Warning: this entry is very much a matter of 'This isn't the right way to do it, but it works for me'.

For small projects that are in active development, I frequently have to deploy code changes to the live server. To make this as simple as possible for me, so I can concentrate on the coding, I tend to like running on a live checkout of the code directly from the repo.

I never really got this automated properly with svn, although no doubt it's a simple matter of setting up the right post-commit hooks. However, now I'm working mainly in git, and I thought it would be good if I could push straight from my local repo to the remote one, and automatically see the production code update.

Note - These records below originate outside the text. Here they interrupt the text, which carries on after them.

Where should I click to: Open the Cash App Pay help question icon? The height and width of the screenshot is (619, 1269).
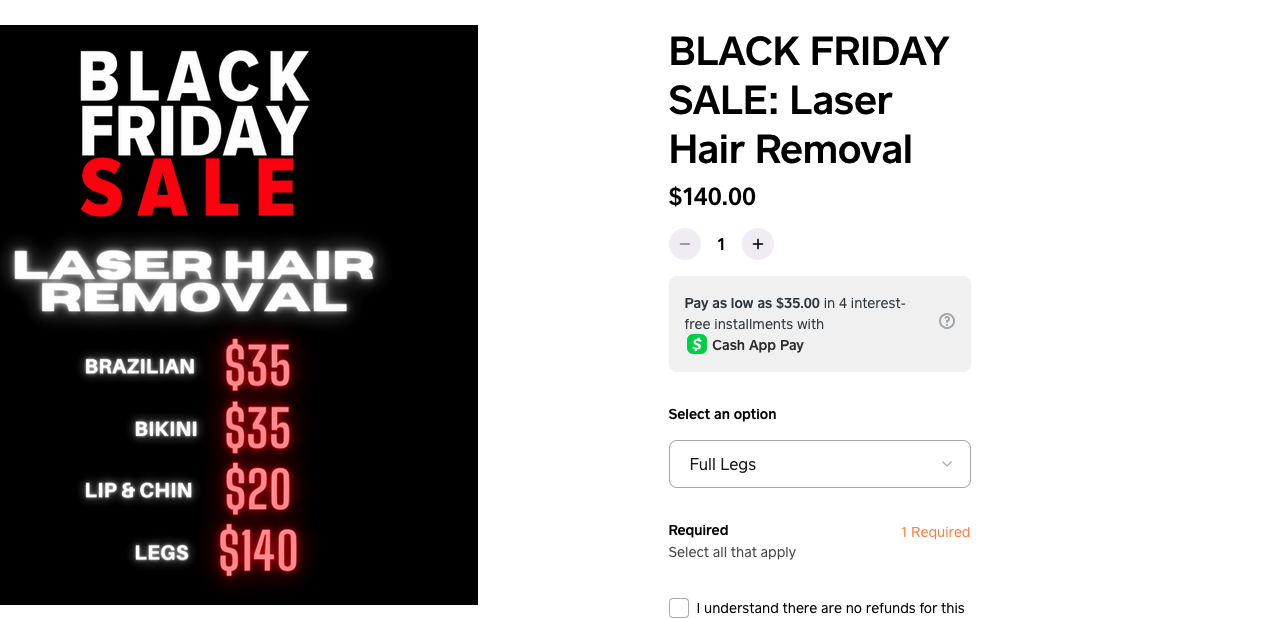[947, 321]
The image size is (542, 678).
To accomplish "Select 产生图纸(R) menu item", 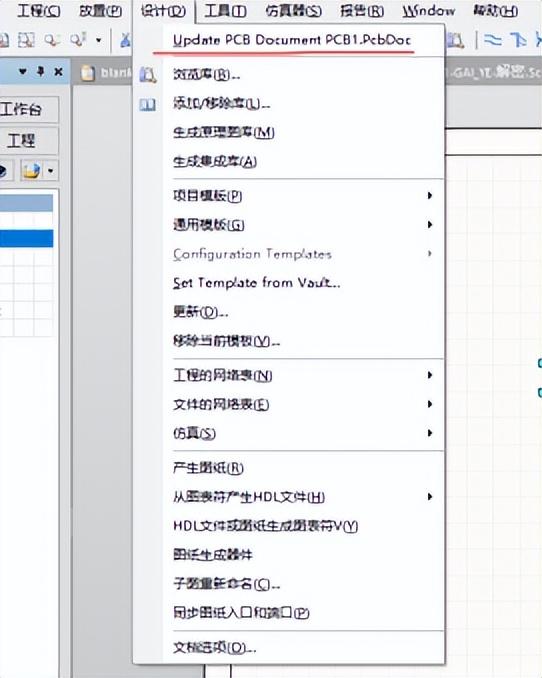I will point(208,467).
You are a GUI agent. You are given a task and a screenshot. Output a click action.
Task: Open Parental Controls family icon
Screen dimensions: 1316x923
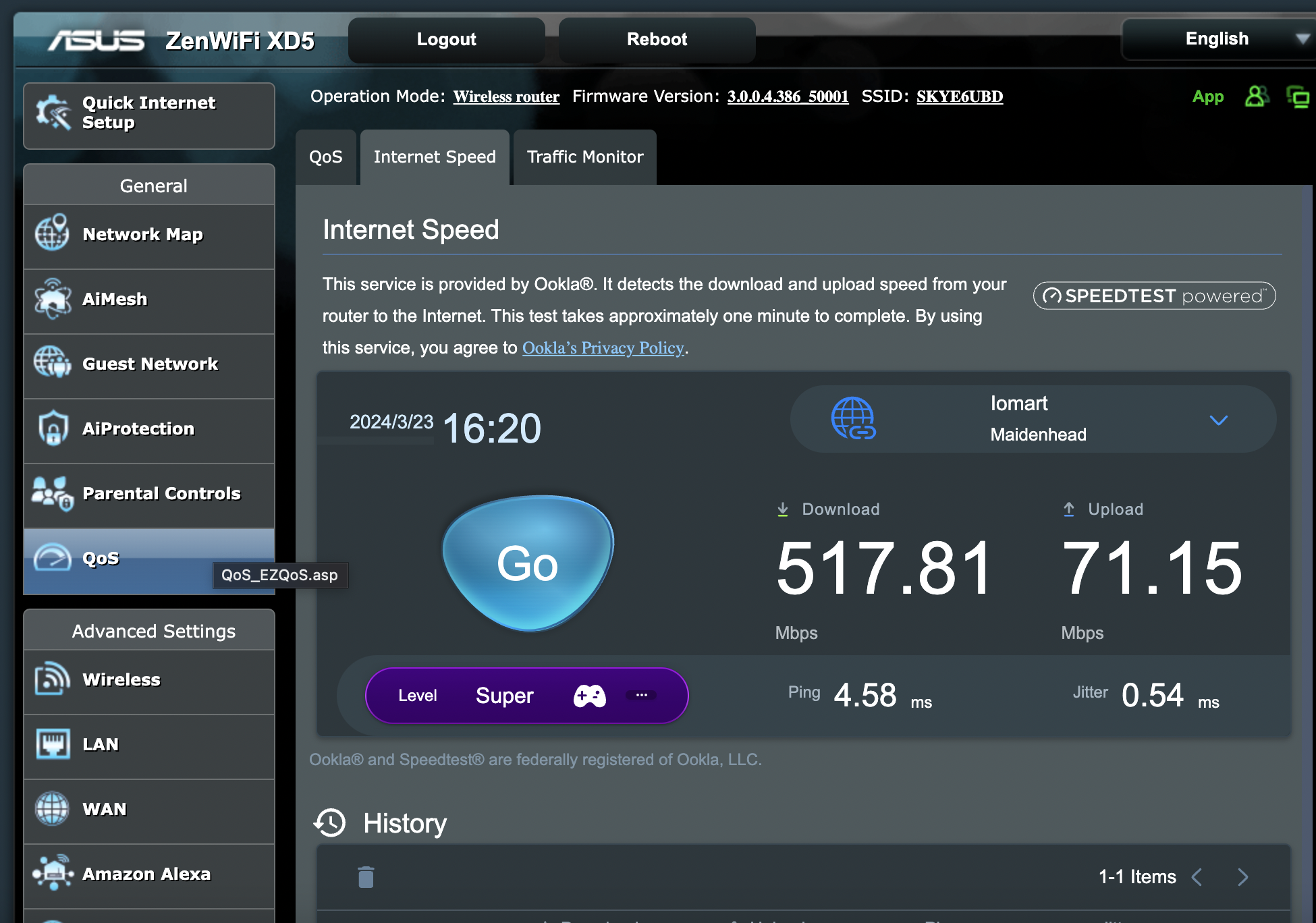tap(52, 494)
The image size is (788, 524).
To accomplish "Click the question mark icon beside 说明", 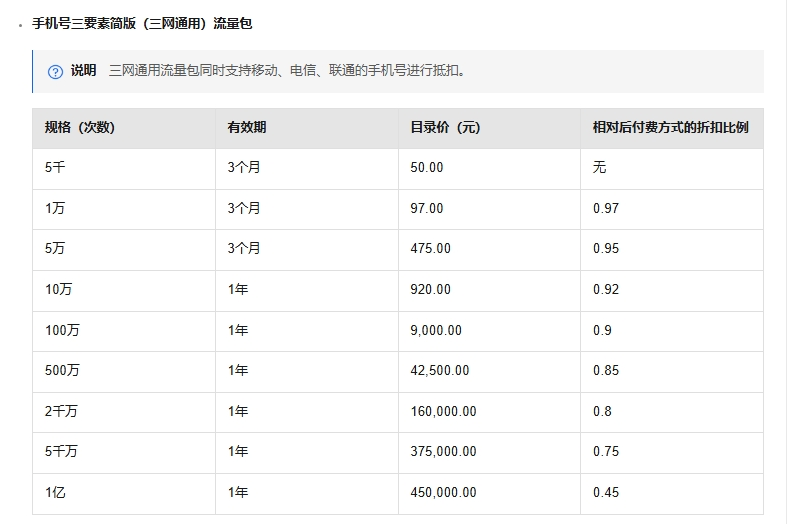I will tap(56, 72).
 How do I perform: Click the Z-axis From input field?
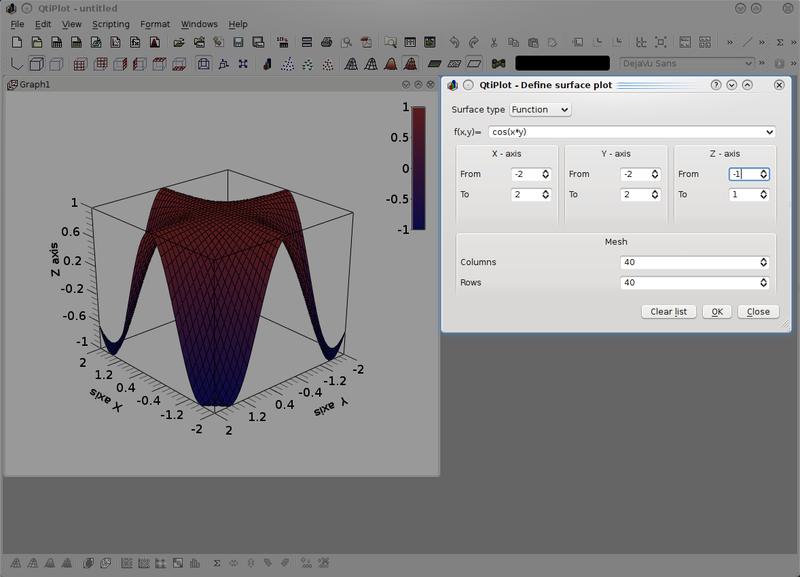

It's fairly easy to set up a remote repository to push to - I followed the instructions here, which worked a treat. However, this wasn't helping with getting this code to auto-checkout and deploy itself. So I began experimenting, and what I came up with was this.

Firstly, instead of setting up a bare repo as recommended in those instructions, use a standard git init for your remote. If you now try and push to this, git will complain with a long message explaining that "Updating the currently checked out branch may cause confusion". It gives some tips about how to turn off that message, but we can avoid it altogether by using branches.

On the server, simply create and check out a live branch:

   git branch live
   git checkout live

Now, we just need a hook that pulls from master to live every time we commit to master. The hook we need is called post-receive, and like all hooks it lives in .git/hooks. Here's mine:

read params
cd .. 
echo "ASSET_VERSION = '`echo $params|cut -d " " -f2`'" > local_settings.py
env -i ~/bin/git reset --hard
env -i ~/bin/git pull
exec ~/webapps/mysite/apache2/bin/restart

The two git commands simply ensure that the live branch has no local changes, and pulls all changes direct from master - which in turn of course has been updated directly from my development machine.

The rest is me trying to be even cleverer. I wanted an automatic cache-busting mechanism to stop my javascript being cached while in development. So I have a simple local_settings.py file which defines a value which is appended to the querystring of all my asset urls. The hook updates this automatically - it is passed the hash of the current commit, so it reads the parameters (which is far more difficult in bash than it needs to be, by the way), extracts the hash, and writes it to local_settings.py.

The final step is to restart Apache, and we're laughing.

Now, no doubt there are much better ways of doing this. But like I say, it works for me.